======== INFORMATION PROVIDED ========

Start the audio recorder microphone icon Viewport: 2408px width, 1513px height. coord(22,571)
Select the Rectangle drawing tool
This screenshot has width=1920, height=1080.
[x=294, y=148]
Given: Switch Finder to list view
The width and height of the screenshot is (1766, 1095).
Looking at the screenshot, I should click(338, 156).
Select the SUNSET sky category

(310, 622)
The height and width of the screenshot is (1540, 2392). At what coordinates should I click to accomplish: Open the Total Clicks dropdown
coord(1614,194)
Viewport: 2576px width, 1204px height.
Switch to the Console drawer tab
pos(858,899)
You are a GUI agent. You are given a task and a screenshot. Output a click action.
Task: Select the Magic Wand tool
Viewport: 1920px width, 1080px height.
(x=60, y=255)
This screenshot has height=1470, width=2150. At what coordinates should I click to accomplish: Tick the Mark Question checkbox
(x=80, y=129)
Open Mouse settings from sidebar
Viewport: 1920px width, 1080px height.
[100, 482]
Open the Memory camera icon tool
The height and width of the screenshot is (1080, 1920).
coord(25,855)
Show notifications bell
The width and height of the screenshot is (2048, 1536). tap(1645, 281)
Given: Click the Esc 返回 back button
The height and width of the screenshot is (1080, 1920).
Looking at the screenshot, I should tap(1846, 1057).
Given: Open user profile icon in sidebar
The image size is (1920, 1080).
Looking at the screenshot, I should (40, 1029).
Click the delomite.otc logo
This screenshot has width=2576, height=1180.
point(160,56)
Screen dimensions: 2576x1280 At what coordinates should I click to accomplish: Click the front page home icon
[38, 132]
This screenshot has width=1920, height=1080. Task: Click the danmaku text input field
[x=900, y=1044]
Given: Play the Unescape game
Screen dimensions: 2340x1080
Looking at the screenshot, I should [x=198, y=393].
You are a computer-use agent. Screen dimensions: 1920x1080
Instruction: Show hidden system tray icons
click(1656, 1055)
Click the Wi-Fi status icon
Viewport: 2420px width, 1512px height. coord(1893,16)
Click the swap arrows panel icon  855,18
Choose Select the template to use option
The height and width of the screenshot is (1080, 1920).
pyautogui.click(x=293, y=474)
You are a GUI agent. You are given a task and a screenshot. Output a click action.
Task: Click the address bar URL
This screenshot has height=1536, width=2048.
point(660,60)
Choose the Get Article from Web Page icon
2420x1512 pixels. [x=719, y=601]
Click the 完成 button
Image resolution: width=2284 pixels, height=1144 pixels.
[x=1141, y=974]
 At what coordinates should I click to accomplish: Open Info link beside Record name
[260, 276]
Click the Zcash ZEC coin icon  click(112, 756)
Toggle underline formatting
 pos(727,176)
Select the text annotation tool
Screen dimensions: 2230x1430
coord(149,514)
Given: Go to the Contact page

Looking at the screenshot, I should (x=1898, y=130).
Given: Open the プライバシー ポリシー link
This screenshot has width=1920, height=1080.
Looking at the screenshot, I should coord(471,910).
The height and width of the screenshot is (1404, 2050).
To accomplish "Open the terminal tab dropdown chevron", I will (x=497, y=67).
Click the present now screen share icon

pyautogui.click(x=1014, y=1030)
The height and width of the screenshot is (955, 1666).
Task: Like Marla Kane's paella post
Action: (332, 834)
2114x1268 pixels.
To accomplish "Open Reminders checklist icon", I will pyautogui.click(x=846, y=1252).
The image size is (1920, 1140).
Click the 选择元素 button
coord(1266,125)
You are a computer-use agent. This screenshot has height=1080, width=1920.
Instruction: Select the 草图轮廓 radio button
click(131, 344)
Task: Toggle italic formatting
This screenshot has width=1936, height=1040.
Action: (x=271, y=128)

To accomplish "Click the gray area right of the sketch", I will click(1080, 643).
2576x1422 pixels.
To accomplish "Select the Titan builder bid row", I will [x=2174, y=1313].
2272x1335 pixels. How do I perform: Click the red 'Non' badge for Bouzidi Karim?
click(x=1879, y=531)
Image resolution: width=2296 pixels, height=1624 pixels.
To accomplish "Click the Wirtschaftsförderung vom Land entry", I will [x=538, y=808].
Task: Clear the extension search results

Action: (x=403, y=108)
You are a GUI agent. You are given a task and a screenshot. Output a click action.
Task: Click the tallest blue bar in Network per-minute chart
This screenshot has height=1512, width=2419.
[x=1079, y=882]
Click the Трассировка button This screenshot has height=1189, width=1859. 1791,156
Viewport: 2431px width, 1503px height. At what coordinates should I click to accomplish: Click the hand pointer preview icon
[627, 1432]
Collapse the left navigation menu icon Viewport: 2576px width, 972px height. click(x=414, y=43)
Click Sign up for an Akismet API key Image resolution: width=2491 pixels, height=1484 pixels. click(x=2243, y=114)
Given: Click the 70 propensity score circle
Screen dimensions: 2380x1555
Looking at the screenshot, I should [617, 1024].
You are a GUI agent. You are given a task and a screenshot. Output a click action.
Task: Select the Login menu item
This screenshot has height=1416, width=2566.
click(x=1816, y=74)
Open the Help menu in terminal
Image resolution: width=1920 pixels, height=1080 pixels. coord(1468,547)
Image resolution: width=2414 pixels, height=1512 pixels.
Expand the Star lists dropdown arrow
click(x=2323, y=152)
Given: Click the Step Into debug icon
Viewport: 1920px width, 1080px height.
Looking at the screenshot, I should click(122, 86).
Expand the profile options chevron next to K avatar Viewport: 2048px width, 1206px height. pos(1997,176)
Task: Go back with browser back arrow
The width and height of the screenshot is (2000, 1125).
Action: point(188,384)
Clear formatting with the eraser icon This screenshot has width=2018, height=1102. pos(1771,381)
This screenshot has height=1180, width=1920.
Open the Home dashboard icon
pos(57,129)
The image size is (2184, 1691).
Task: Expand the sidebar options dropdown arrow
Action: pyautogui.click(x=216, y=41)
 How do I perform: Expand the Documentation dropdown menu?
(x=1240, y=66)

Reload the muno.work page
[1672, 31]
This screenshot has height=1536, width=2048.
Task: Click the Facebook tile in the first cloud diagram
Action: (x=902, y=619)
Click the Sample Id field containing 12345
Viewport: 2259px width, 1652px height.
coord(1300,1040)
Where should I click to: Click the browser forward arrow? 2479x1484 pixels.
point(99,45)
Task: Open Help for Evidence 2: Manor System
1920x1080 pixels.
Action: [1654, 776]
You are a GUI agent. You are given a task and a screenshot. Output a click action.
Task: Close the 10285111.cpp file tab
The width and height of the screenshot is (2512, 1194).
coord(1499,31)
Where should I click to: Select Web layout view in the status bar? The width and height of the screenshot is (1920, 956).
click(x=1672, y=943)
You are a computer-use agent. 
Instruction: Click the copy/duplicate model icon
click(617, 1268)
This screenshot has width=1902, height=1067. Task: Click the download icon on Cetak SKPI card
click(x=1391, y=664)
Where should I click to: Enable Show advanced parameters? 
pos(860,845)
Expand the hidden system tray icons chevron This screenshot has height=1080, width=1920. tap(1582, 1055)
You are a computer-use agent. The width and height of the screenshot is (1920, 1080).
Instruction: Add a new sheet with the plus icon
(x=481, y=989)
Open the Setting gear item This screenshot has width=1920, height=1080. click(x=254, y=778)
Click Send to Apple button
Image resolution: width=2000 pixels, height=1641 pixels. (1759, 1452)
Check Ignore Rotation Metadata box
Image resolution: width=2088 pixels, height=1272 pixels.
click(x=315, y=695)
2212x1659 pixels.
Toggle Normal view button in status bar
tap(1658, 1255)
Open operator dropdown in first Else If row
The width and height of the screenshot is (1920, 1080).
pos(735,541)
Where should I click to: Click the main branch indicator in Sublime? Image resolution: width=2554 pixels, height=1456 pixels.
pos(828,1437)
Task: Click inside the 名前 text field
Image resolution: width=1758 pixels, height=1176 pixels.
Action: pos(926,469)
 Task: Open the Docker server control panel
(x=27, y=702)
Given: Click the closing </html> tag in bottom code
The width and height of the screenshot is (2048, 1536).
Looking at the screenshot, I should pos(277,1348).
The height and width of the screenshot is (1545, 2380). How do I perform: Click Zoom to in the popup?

========

:: YOUR OBJECTIVE ::
What do the lines of the material read, from the first through the line with "Given: Switch Finder to list view"? Transcribe them exactly and stop there.

:: EXERCISE RESPONSE ::
Start the audio recorder microphone icon Viewport: 2408px width, 1513px height. coord(22,571)
Select the Rectangle drawing tool
This screenshot has width=1920, height=1080.
[x=294, y=148]
Given: Switch Finder to list view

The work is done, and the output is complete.